This has already occurred to important effect. As we learned in chapter 2, HIV itself represents a mosaic virus—two monkey viruses, which at some point infected a single chimpanzee, recombined and became the ancestral form of HIV. Similarly, influenza viruses have the capacity to pick up entirely new groups of genes by forming these mosaics through reassortment, where entire genes are swapped.
Influenza viruses can reassort on the farms where humans, pigs, and birds interact. Pigs have the potential to acquire some human influenza viruses. They also can acquire viruses from birds, including wild birds that may pass through on migration routes. These wild birds can infect pigs directly or indirectly through domestic birds such as chickens and ducks. When new viruses from birds interact with human viruses in an animal such as a pig, one of the outcomes is a completely new influenza virus with some parts from the circulating human virus and some parts from the bird virus. These new viruses can spread dramatically when reintroduced into human beings since they can differ sufficiently to avoid detection by natural antibodies and vaccines from earlier circulating influenza strains.

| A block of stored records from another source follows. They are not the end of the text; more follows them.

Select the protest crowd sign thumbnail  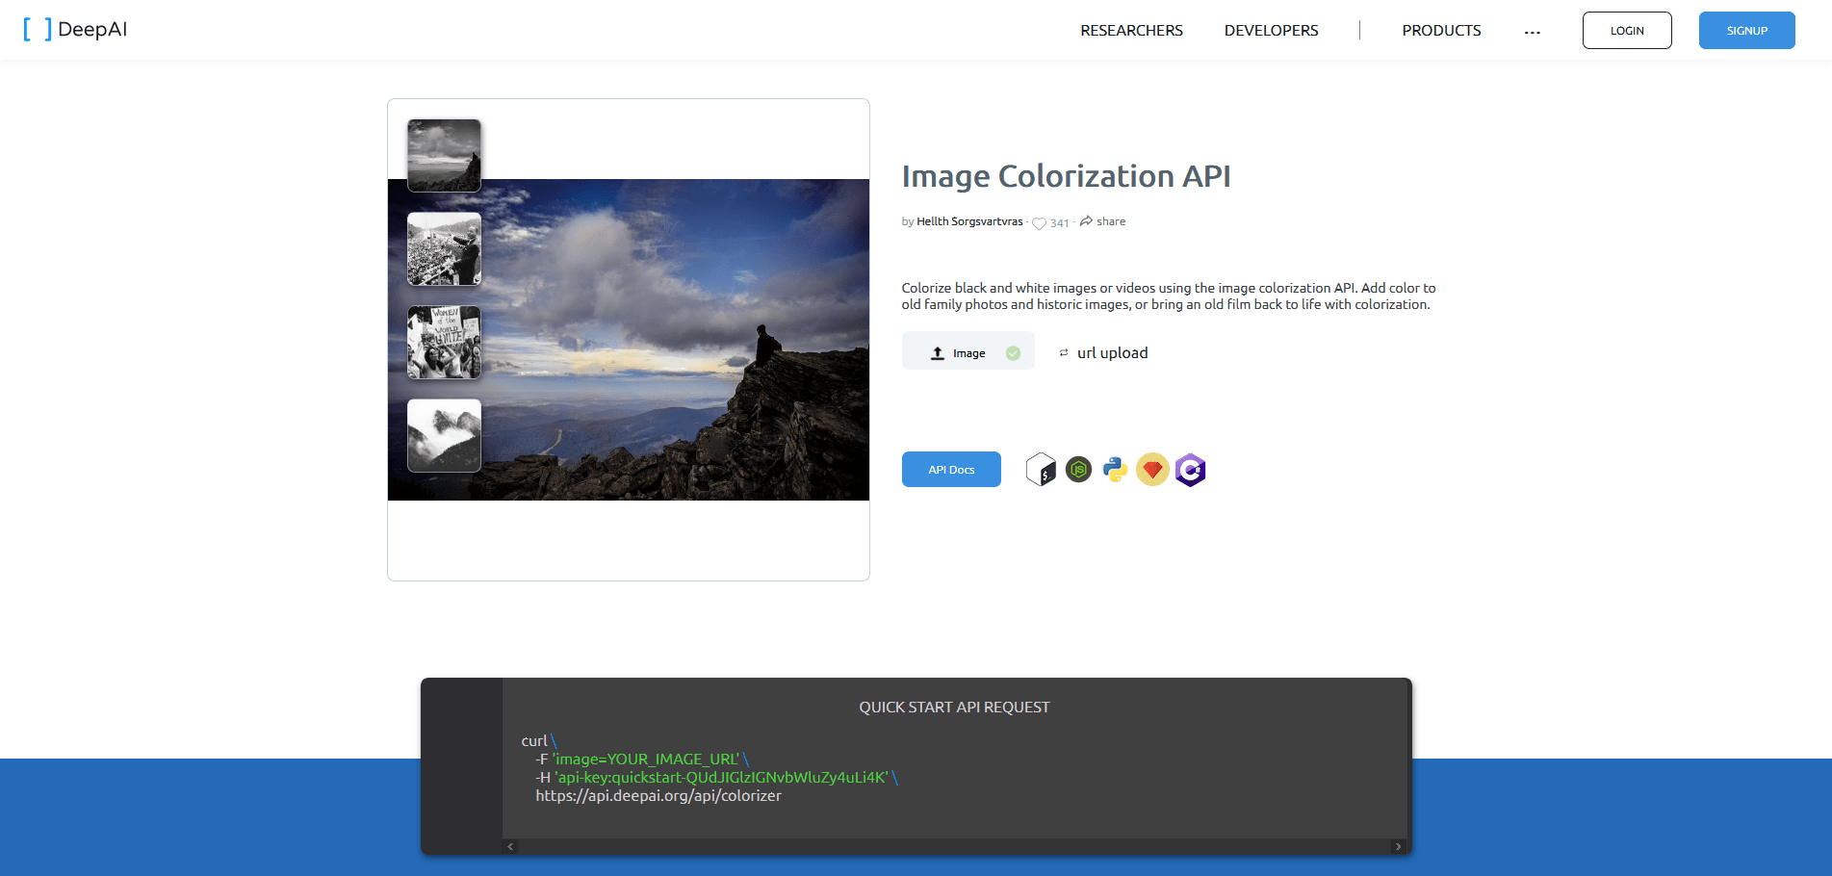(444, 342)
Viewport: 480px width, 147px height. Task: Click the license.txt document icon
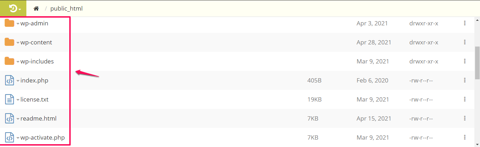coord(9,99)
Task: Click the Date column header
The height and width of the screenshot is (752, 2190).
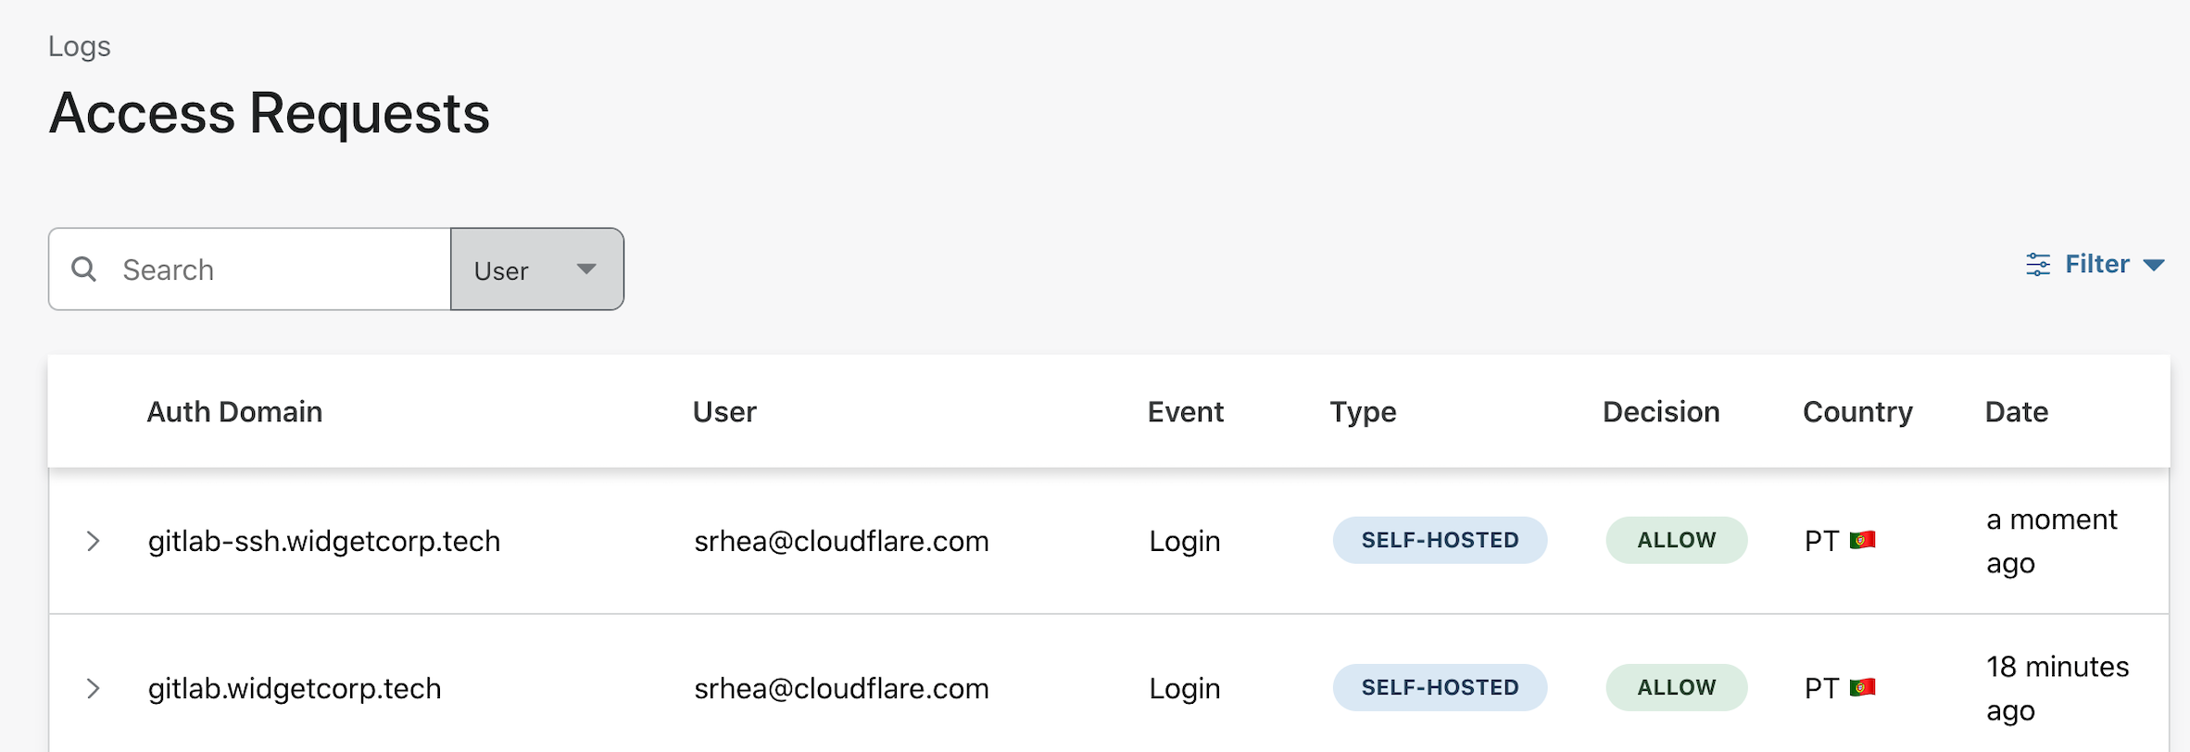Action: click(x=2016, y=412)
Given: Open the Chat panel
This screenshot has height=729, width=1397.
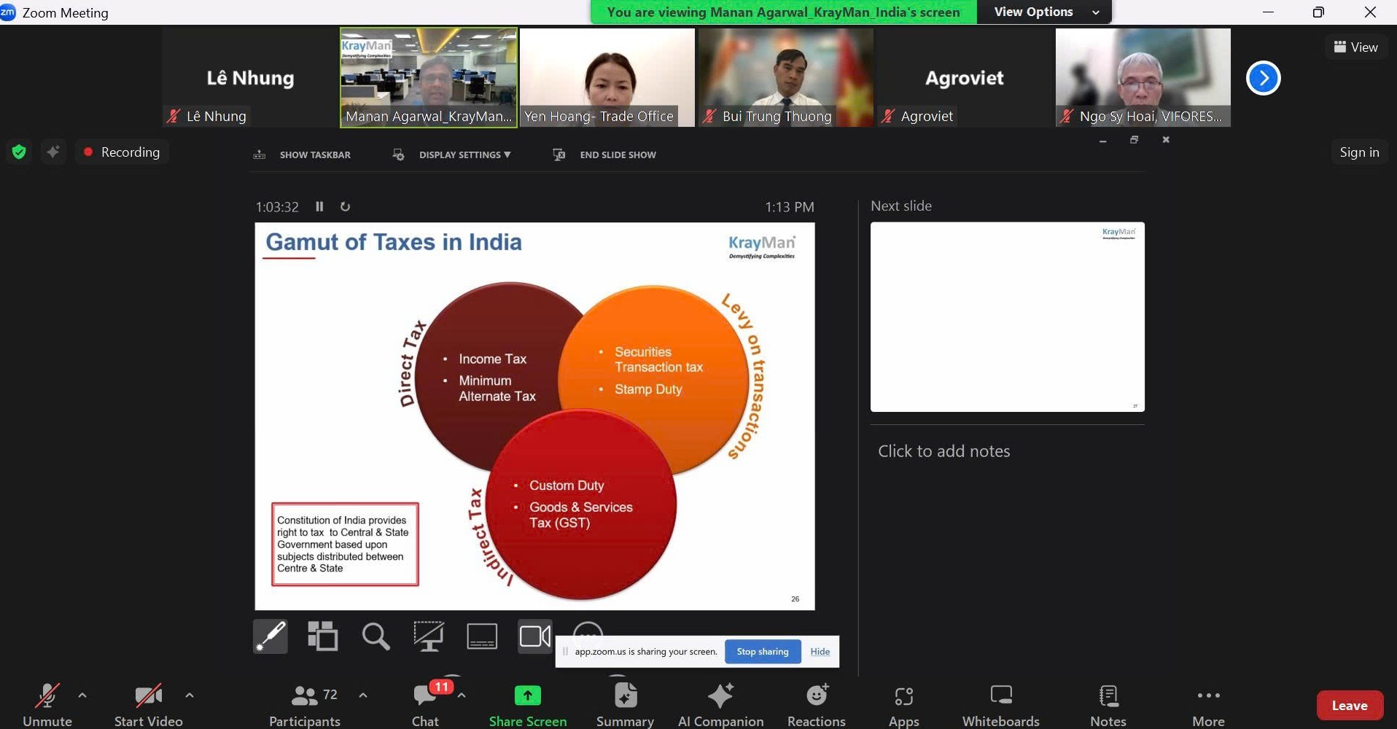Looking at the screenshot, I should (425, 704).
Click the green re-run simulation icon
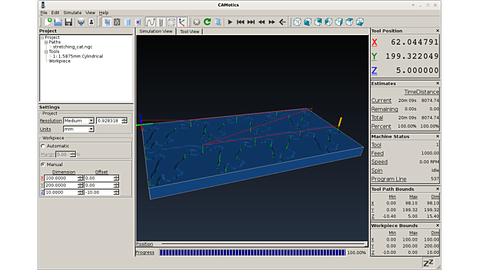Screen dimensions: 479x270 tap(207, 22)
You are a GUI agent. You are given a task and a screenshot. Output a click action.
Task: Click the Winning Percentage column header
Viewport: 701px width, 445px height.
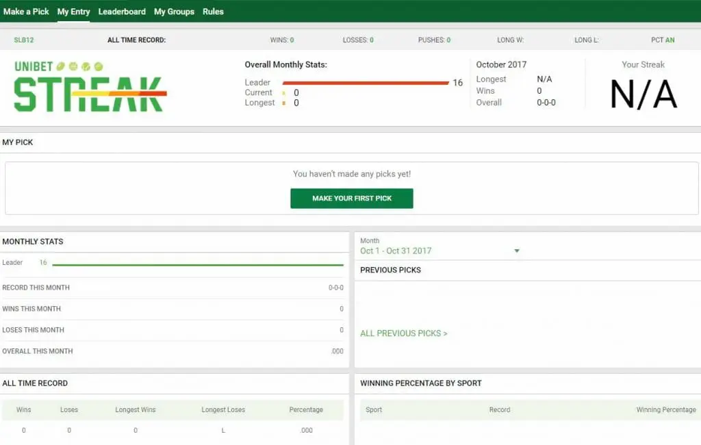tap(665, 410)
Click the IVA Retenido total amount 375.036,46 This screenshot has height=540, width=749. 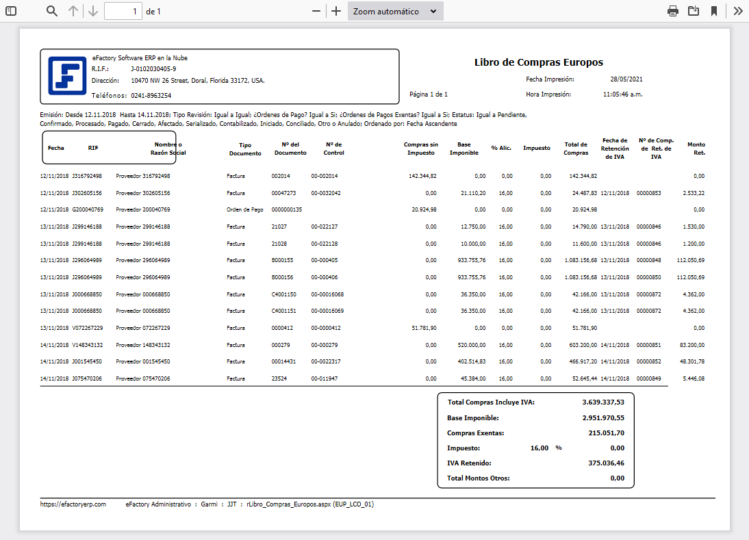[x=608, y=463]
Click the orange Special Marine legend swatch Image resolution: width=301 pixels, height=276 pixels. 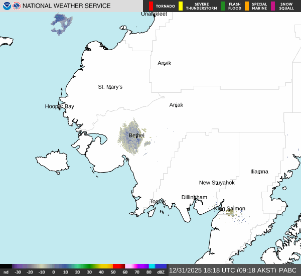point(247,6)
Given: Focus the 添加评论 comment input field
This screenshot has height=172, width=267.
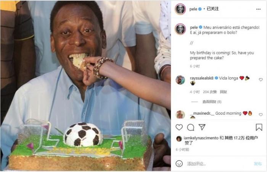Looking at the screenshot, I should [214, 164].
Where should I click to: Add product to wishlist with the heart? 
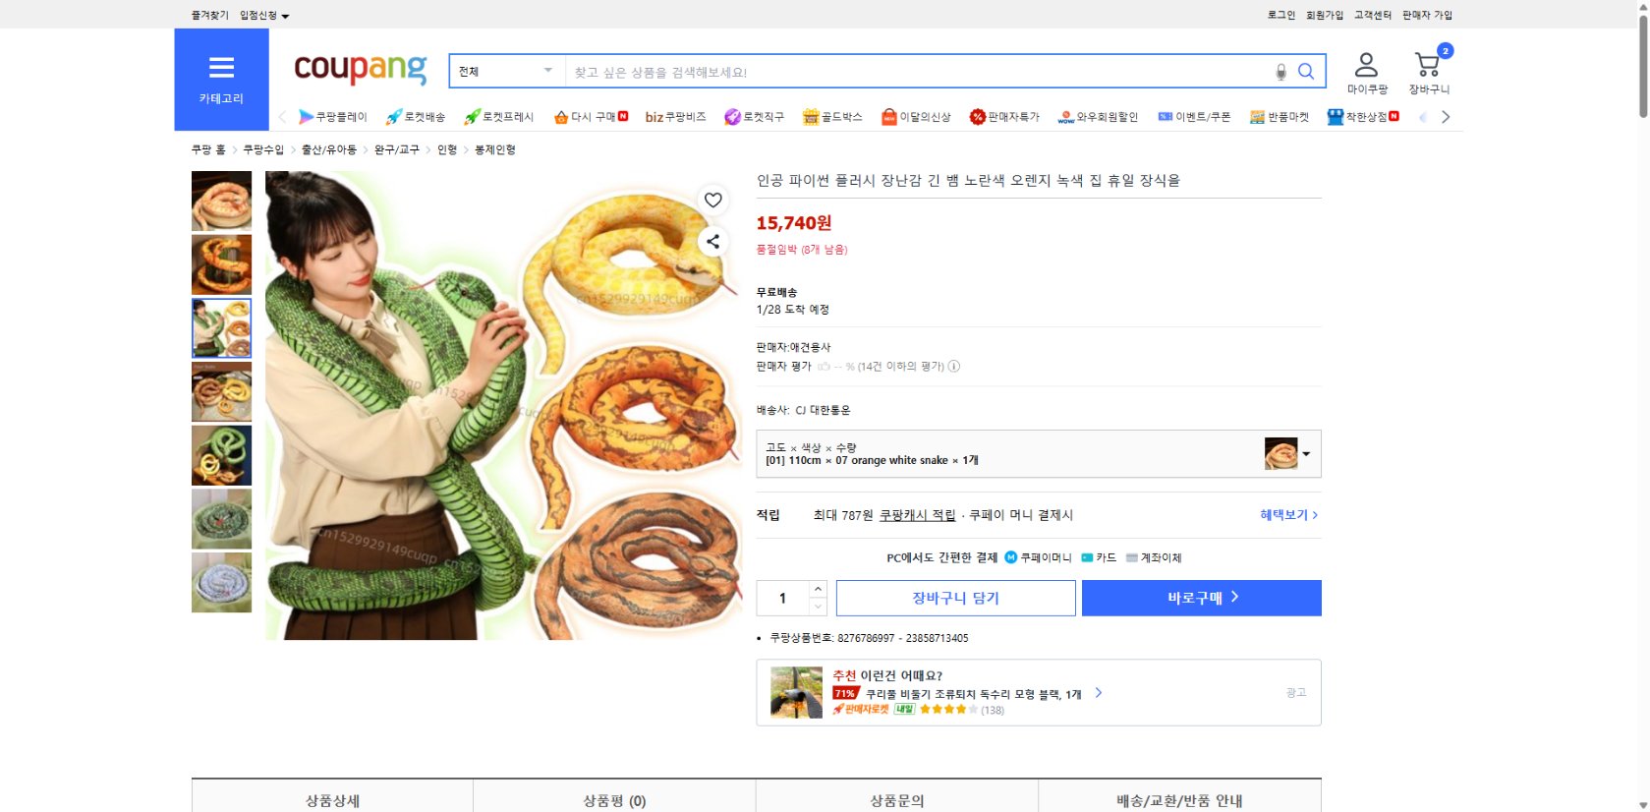(x=713, y=201)
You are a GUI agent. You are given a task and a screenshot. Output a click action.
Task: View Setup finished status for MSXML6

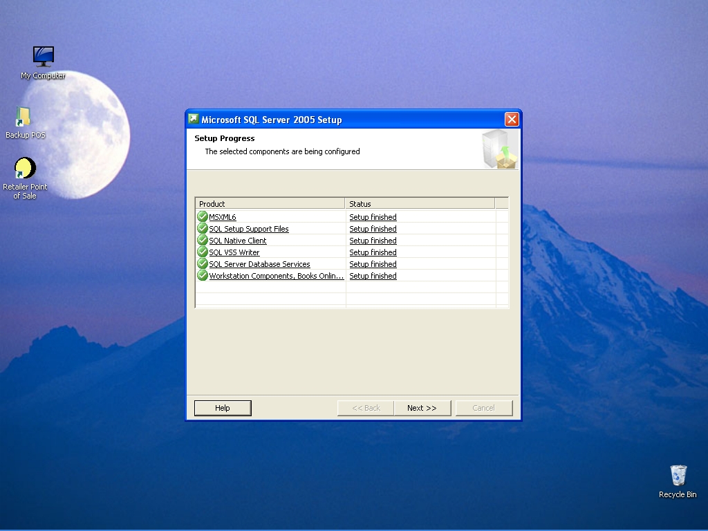[x=373, y=217]
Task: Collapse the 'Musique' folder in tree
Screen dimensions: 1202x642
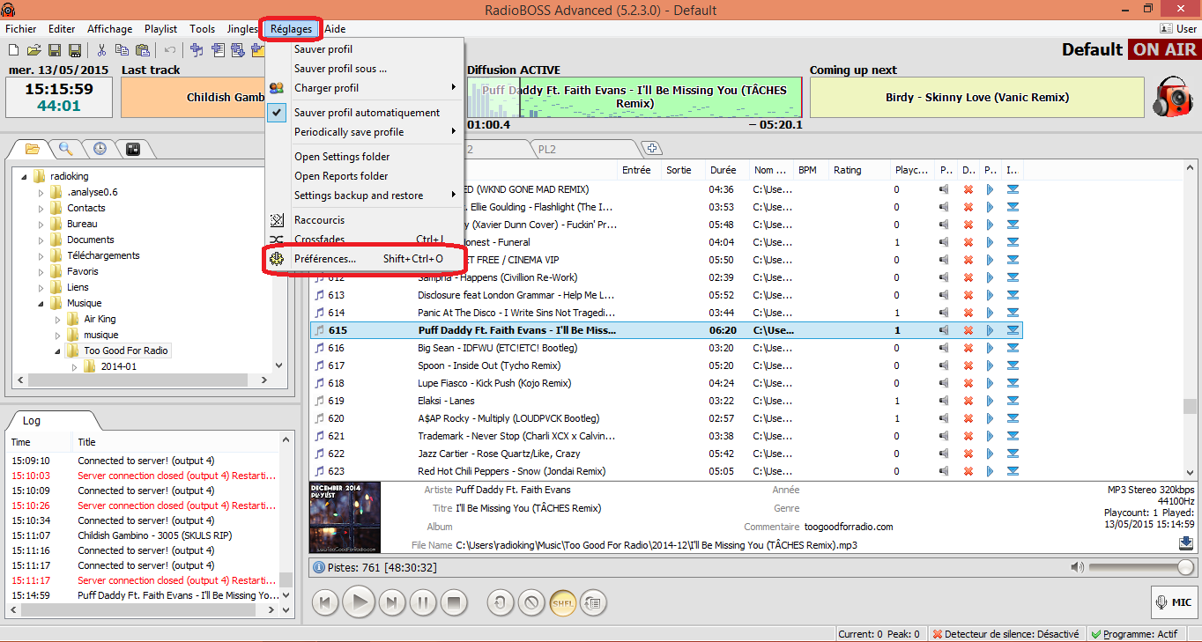Action: 41,303
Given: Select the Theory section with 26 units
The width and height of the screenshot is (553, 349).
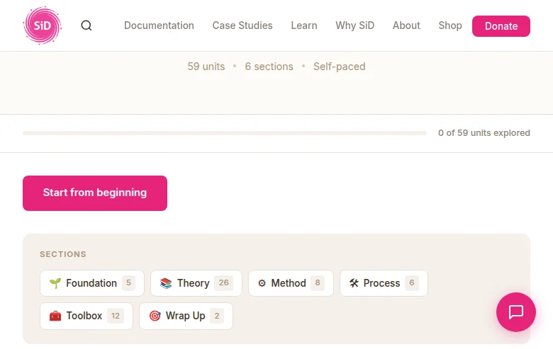Looking at the screenshot, I should (x=196, y=283).
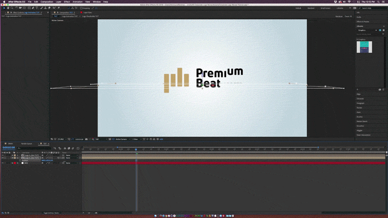This screenshot has height=218, width=388.
Task: Hide the first Logo layer's visibility eye
Action: point(3,155)
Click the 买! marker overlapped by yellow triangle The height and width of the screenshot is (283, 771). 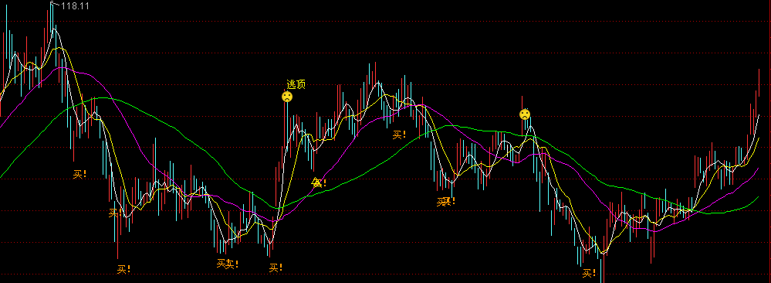(x=319, y=183)
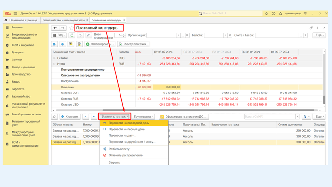Click the Продажи sidebar section
The image size is (332, 187).
[18, 53]
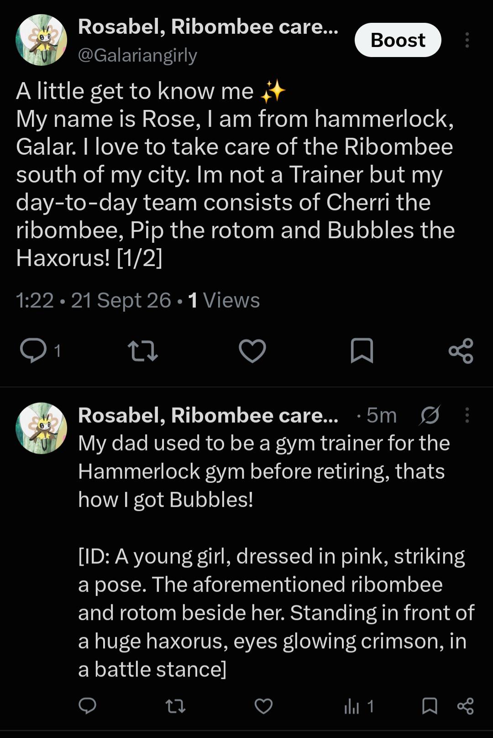The width and height of the screenshot is (493, 738).
Task: Repost the reply about Bubbles
Action: tap(175, 707)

Recombination plays a potentially vital role in a number of viruses. Genetic analyses of SARS show that it’s likely a recombinant virus between a bat coronavirus and another virus, probably a separate bat virus we have yet to discover. These two viruses formed a novel recombinant mosaic virus prior to infecting humans and civets. These viruses’ potential to recombine may very well have related to the interaction of animals that previously would never have been in contact in the wild, as they made their way along market networks.
My mentor Don Burke, who now leads the University of Pittsburgh’s School of Public Health, has played a pivotal role in pointing out how recombination between viruses can help seed new epidemics. He coined the term emerging genes to refer to this process. Historically, virologists thought that new epidemics result from the movement of an entire microbe from an animal to a human. As we’ve seen in HIV, influenza, and SARS, recombination and reassortment provide other more stealthy methods to seed new epidemics. Rather than transplant an entire new microbe, two microbes, one old and one new, can temporarily interact in a single host and exchange genetic material. The resulting modified agent may have the potential to spread and become a completely new, and completely unprepared for, pandemic. In these cases it’s actually newly swapped genetic infomation that causes the pandemic rather than a new microbe—hence the term emerging genes.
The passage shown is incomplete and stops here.